FRANCE: The world of science broke into celebration with the declaration that the Higgs boson – sometimes controversially referred to as the ‘god particle’ – had been found. Large Hadron Collider will be restarted in March after a £97 million upgrade that could help solve some of the universe’s greatest remaining mysteries.
The discovery of the particle, which is believed to give mass to matter, was a crowning achievement and justification for the Large Hadron Collider (LHC) in Cern. But one scientist has told MailOnline we can expect even greater discoveries from the collider in the coming years – and one in particular could be the most important in history.
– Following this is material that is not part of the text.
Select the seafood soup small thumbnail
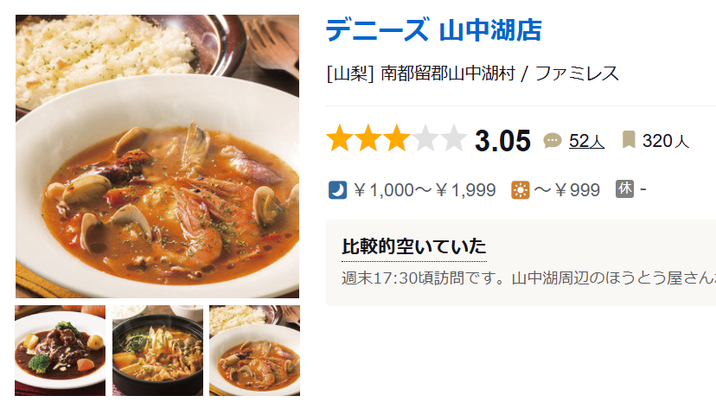The width and height of the screenshot is (716, 415). [255, 351]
Dr Monica Dunford, originally from California and now a researcher at the University of Heidelberg in Germany, worked at Cern in Switzerland until 2013.
She is one of six scientists who feature in the widely acclaimed documentary Particle Fever, which chronicles the first round of experiments at the LHC at Cern in 2008, leading up to the discovery of the Higgs boson in 2012.
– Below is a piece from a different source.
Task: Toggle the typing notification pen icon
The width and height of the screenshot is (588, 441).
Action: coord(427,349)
Finding the Higgs boson was one of the primary goals of the LHC – but perhaps the LHC’s most important moment is yet to come. ‘One of the things I’m most interested in is creating and discovering dark matter,’ Dr Dunford said. ‘We know from measurements of cosmology that 25 percent of the universe is dark matter and we have absolutely no idea what that is.
For comparison, what we do know, electrons and protons, only count for four percent. ‘You have this huge chunk of a pie and no idea what it consists of. ‘One thing we could possibly produce would be a dark matter candidate via its decay products.
‘Being able to produce it at the LHC would be a huge connection between our astronomical measurements and what we can produce in the laboratory.’
On whether it would be the LHC’s most important discovery to date, she said: ‘Personally yes. It would be a bigger discovery than the Higgs boson. ‘For the Higgs we had a very good concrete theoretical prediction; for dark matter we really have no idea what it would be.’ She added: ‘There is no particle that we know of today that can explain dark matter, let alone what dark energy might be.